One reason for the slide in ETF expense ratios is that many index providers offer similar product lines. As a result, ETF sponsors hold some cards in negotiating licenses with index companies. The creation of SPDJI doesn't change that. "It's not going to have monopolistic pricing," Schoenfeld says.


If SPDJI doesn't have pricing power and licensing fees are already sloping down, cost cutting would seem to be in order. "There are certainly cost synergies that come from the merger of two index businesses," says SPDJI's Matturri, who adds that the operation doesn't need two sets of everything.

Back-office functions will almost certainly be streamlined, but what about the index portfolio? The S&P 500 and the Dow are safe. But what of the 130,000 indexes that came from the Dow side?

Both S&P and Dow have international index products that compete with MSCI's stable of benchmarks. "Those will, over time, merge closer to each other," Matturri says. The exception will be any index that now underpins an ETF. "We have to uphold our obligations to our customers," he says.

Despite the efforts at removing duplication, sometimes the joint venture will maintain existing indexes. One example: Both S&P and Dow calculated Sharia-compliant indexes, designed to eliminate companies whose products or practices would violate Islamic law. But both sets of Sharia indexes will likely survive because of regional issues. The S&P version caters to the Middle East market, where interpretation of the rules is stricter; by contrast, says Matturri, "the Dow product was much more prevalent in Southeast Asia, where the interpretations are a little bit looser."


One group that could be affected by the changed landscape: the niche index providers that have emerged as rivals to broad market indexes. Many advisors now say that the days of buy-and-hold indexed ETF portfolios are gone. Tulsa, Okla.-based RIA Richard Hoe takes issue with the time frames advocated by index boosters. "They're taking about 10 years, 15 years, 20 years," he says. "But a lot of people don't have those slices of time."
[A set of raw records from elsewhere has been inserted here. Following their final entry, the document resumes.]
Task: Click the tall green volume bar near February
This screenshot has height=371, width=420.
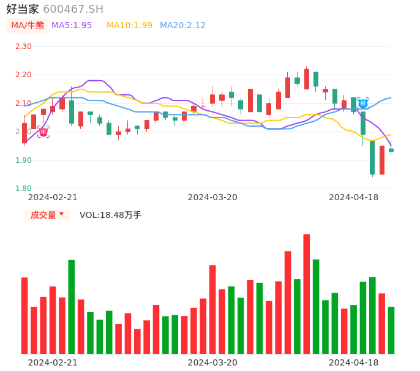Action: click(72, 306)
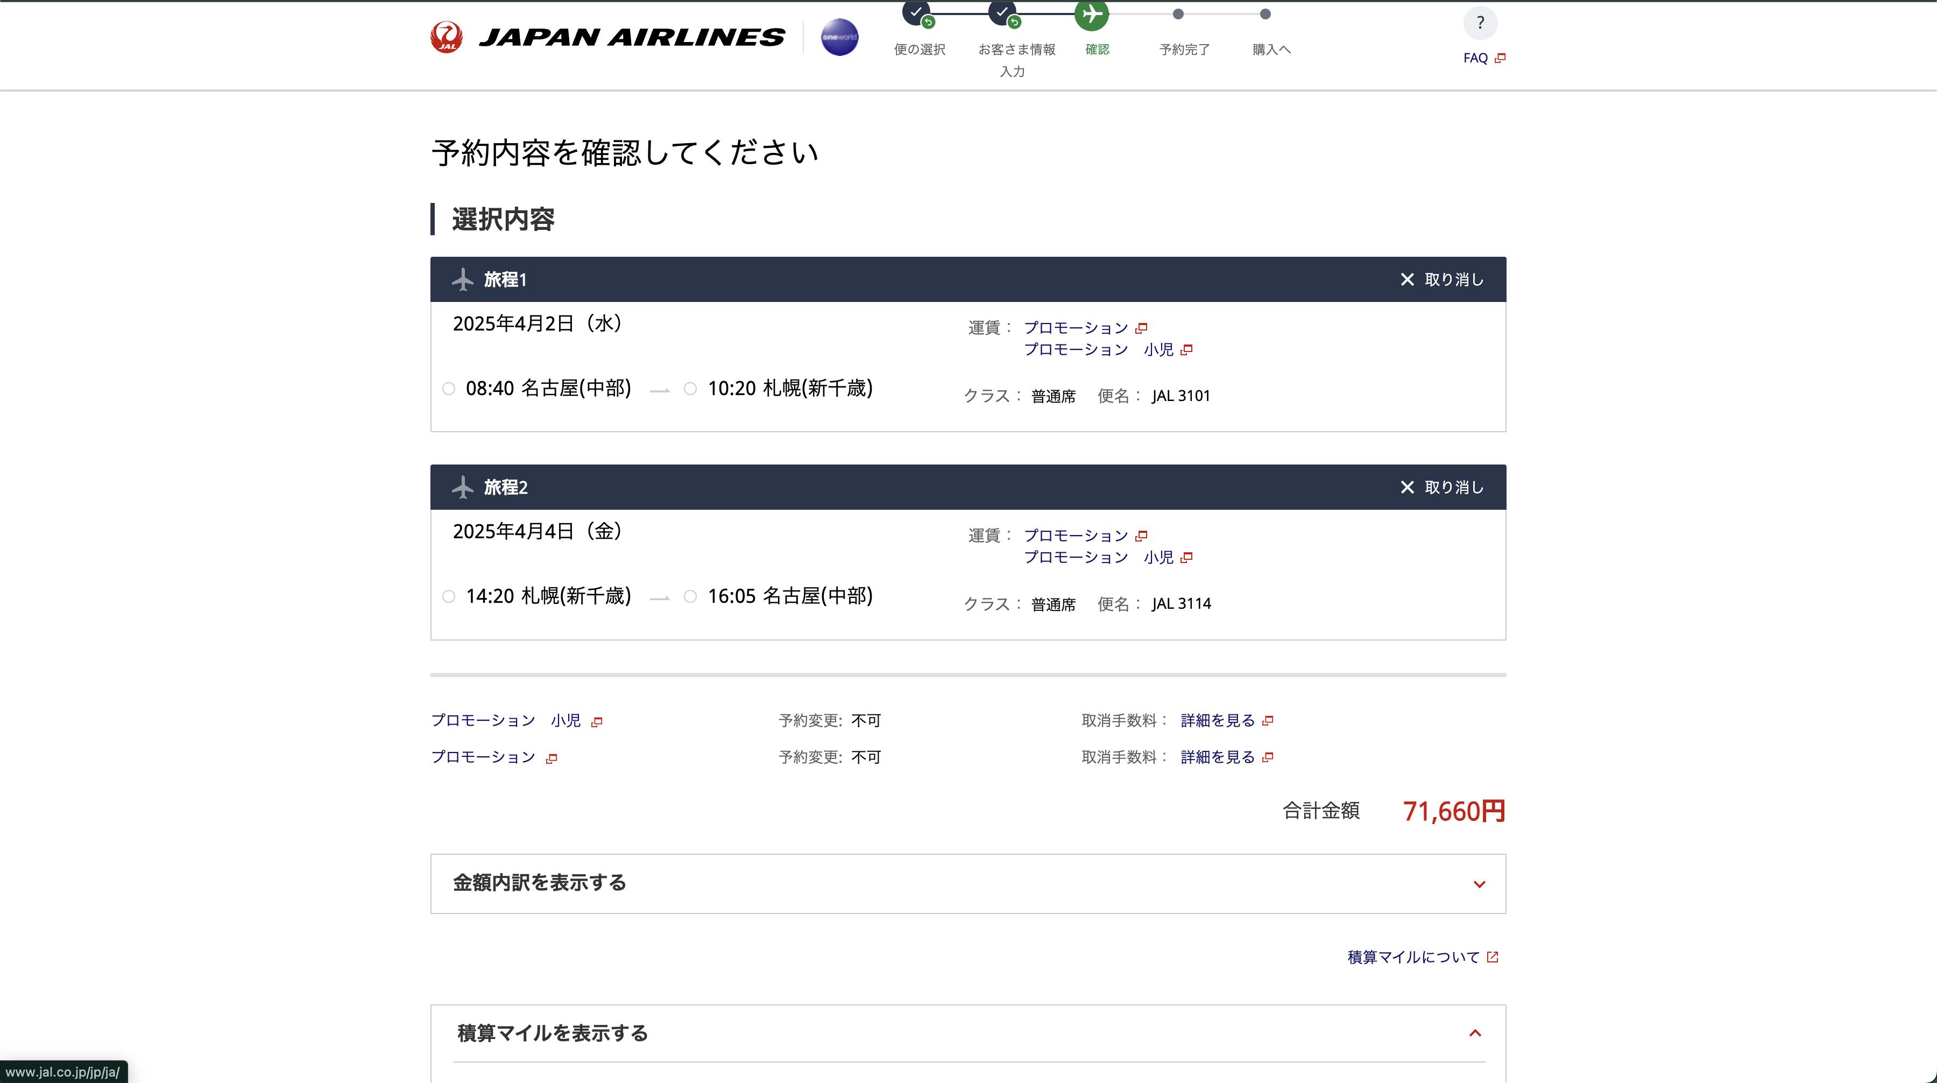Click the JAL crane logo icon
This screenshot has width=1937, height=1083.
[x=446, y=37]
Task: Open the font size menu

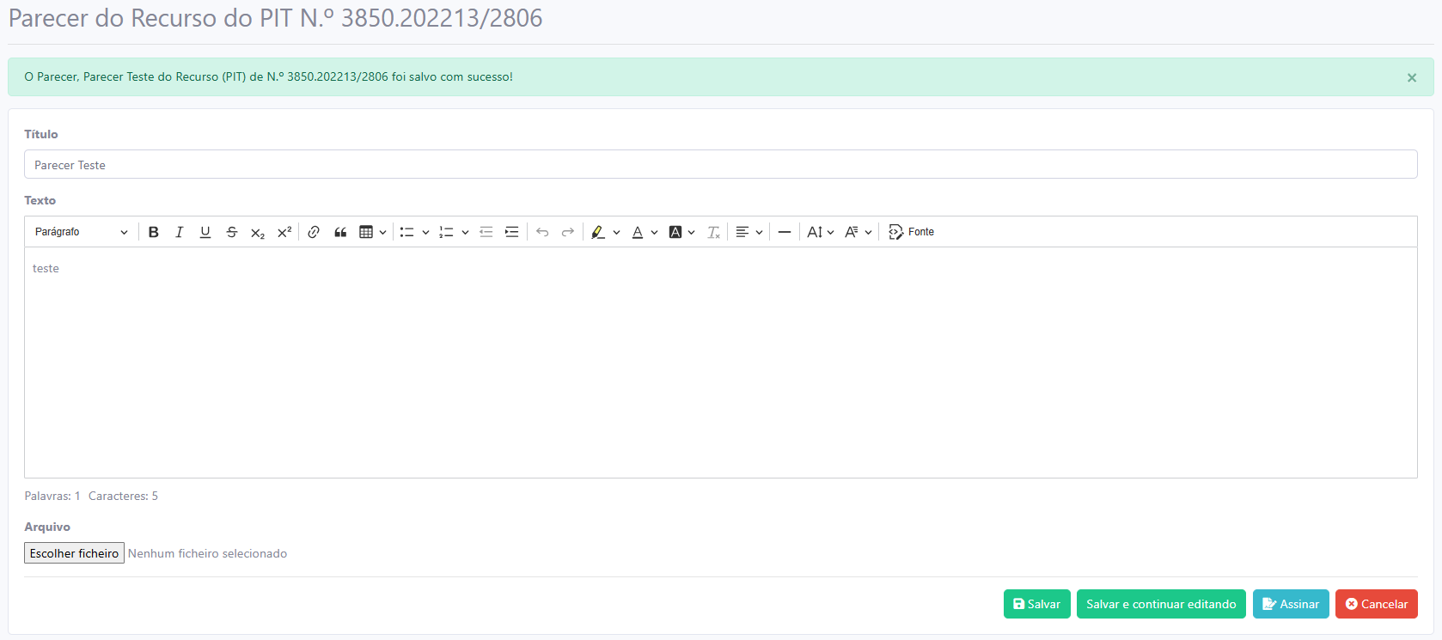Action: tap(820, 232)
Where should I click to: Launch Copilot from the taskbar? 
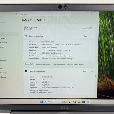(75, 102)
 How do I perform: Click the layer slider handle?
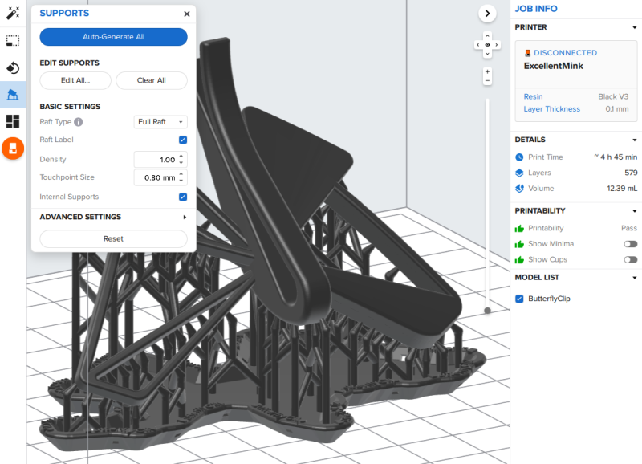[x=487, y=311]
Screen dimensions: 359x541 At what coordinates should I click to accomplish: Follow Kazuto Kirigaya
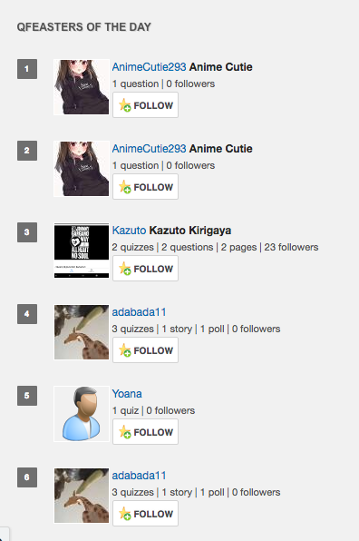(x=145, y=269)
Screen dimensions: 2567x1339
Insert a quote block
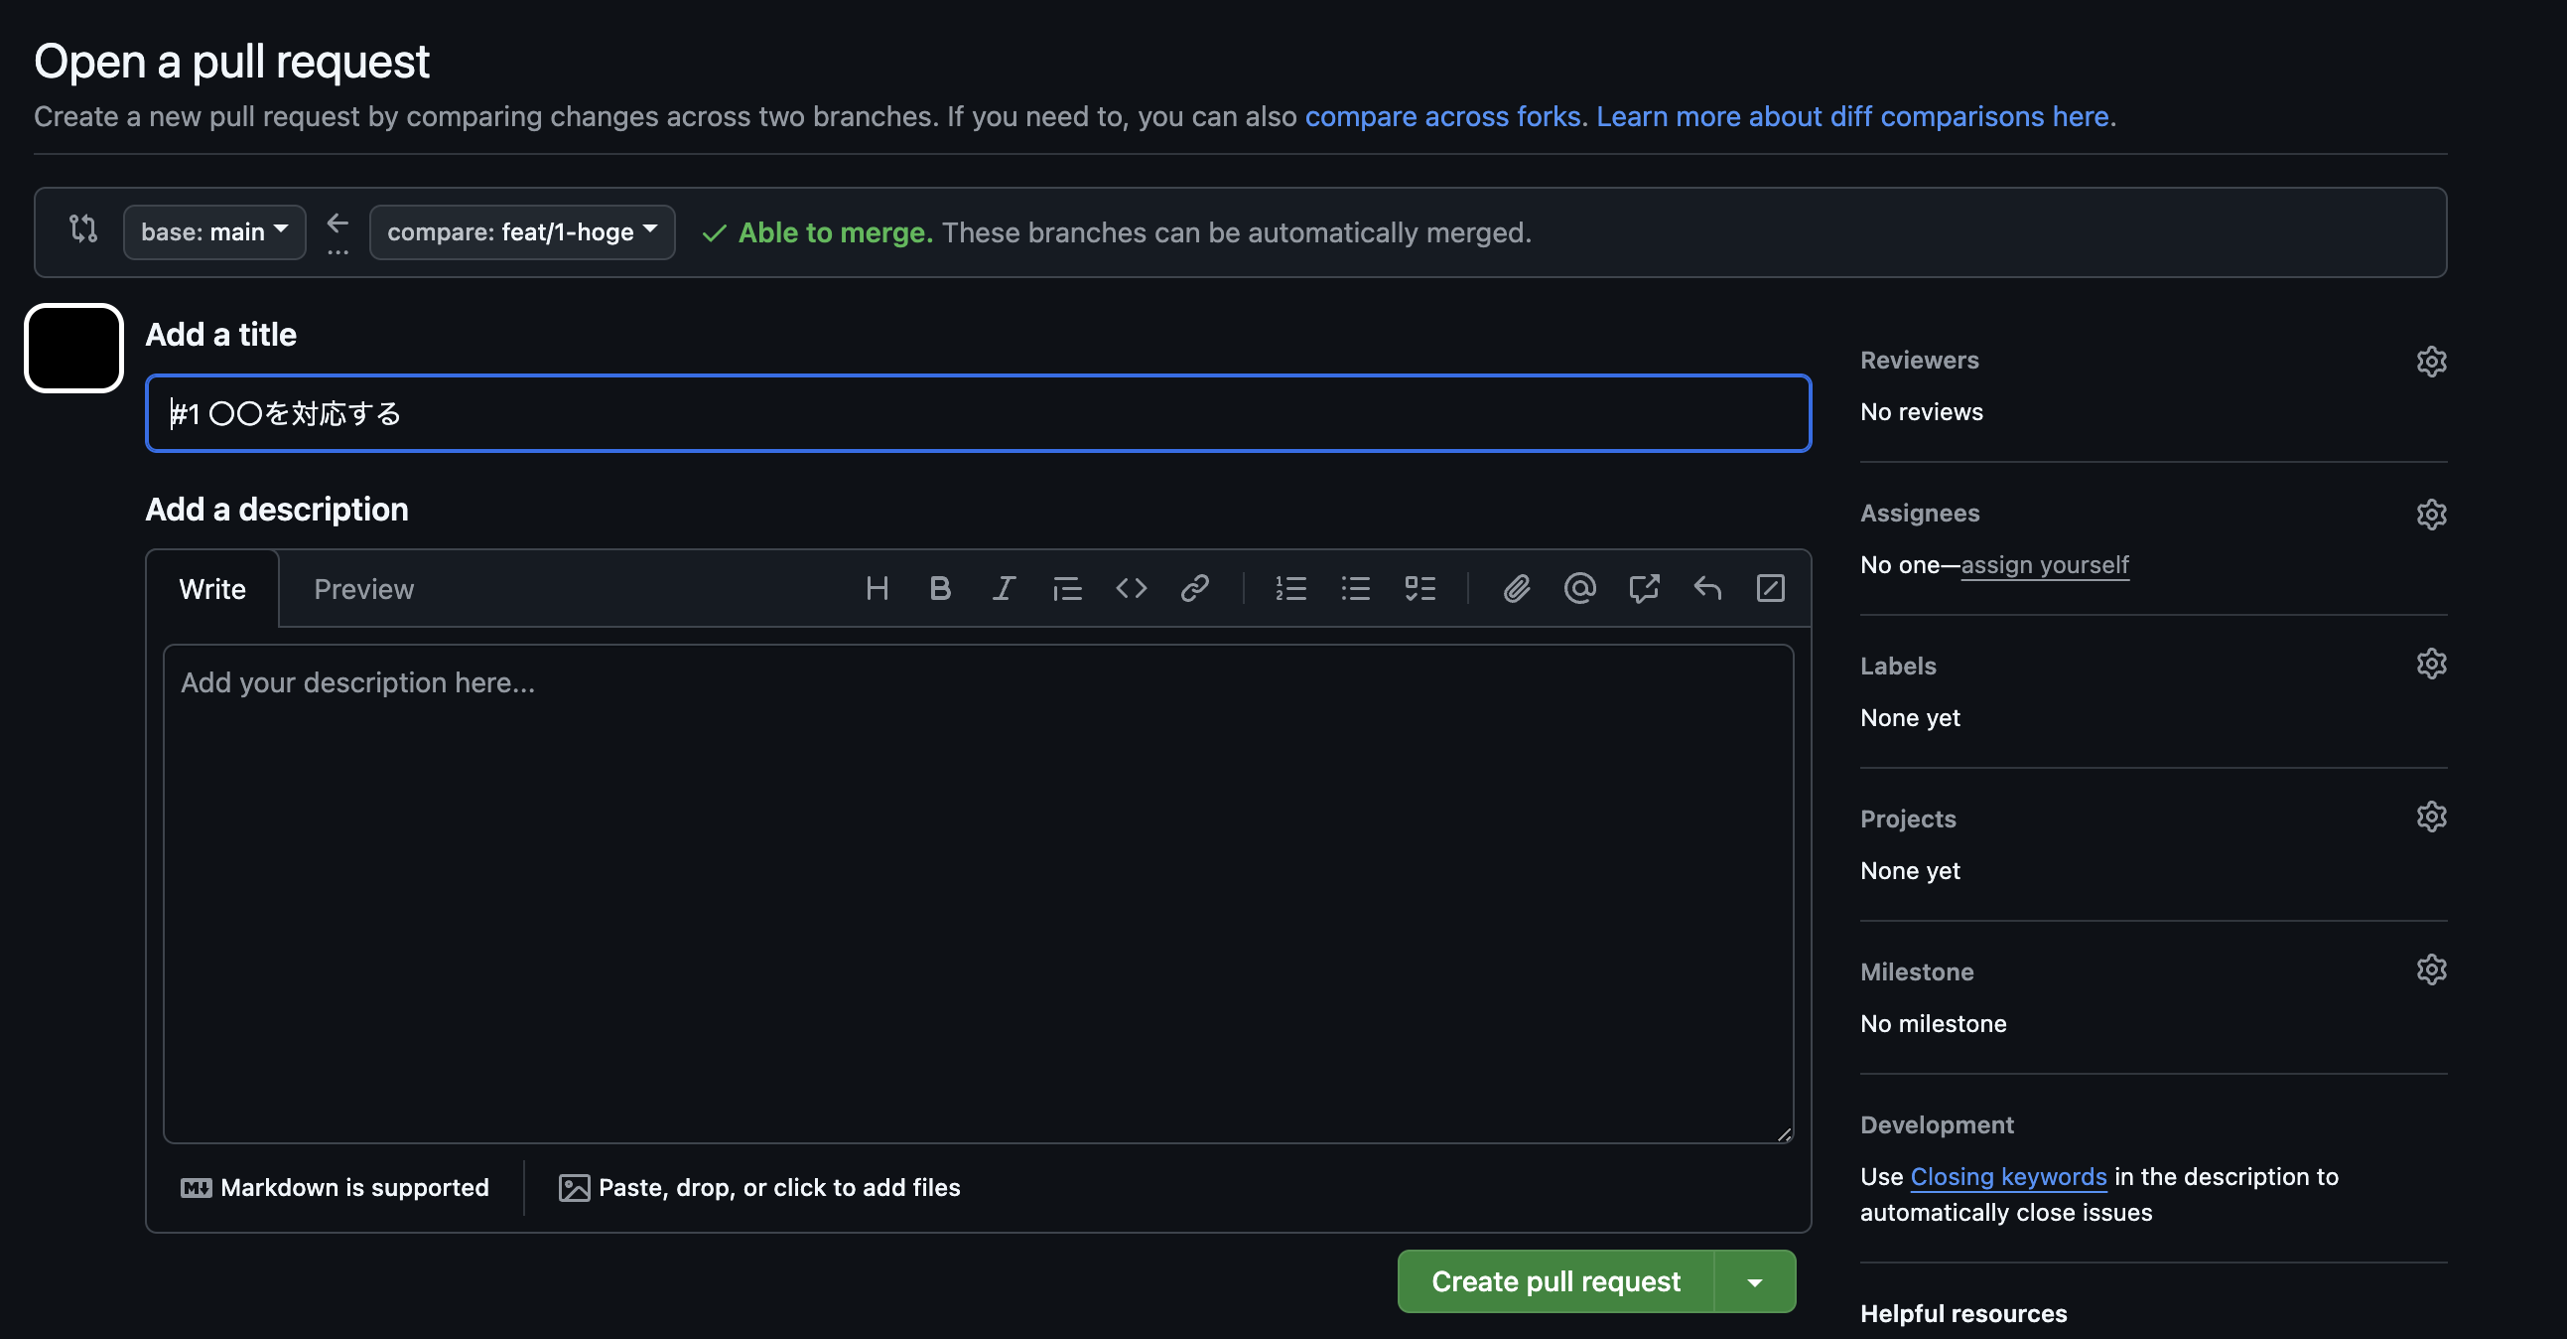[x=1066, y=588]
For many clients, Hoe says, the answer lies in tactical allocation, using more narrowly focused investments - including those based on benchmarks from smaller index providers. Justice says this is an area where smaller index companies can still make money. He cites Alerian's strong business in indexes based on master limited partnerships.

Even though the giants of the industry, including SPDJI, have specialty benchmarks, Justice contends the brand value they bring to these niche indexes doesn't count for much. "We're still seeing that this market is influenced by first-mover advantage," he says.


These independent index providers, of all sizes, are facing competition on another front, however - from their best customers. ETF companies such as IndexIQ, Van Eck Global and WisdomTree not only produce investment products, but also the indexes that drive them.

So far, these shops account for a small percentage of ETF assets. But if major ETF players shift a large portion of their products to so-called self-indexing, both big and small providers of indexes could take a major hit.

Matturri argues self-indexing can hurt investor confidence in a benchmark, citing the scandal surrounding the calculation of the London Interbank Offered Rate. "LIBOR has highlighted where there are conflicts of interest," he says.

An independent index shop, by contrast, doesn't set prices on the input side and doesn't issue products. "Everything that's going on in the industry highlights the value of an independent index provider," Matturri says. The owners of S&P Dow Jones Indices are betting that advisors and their clients will agree.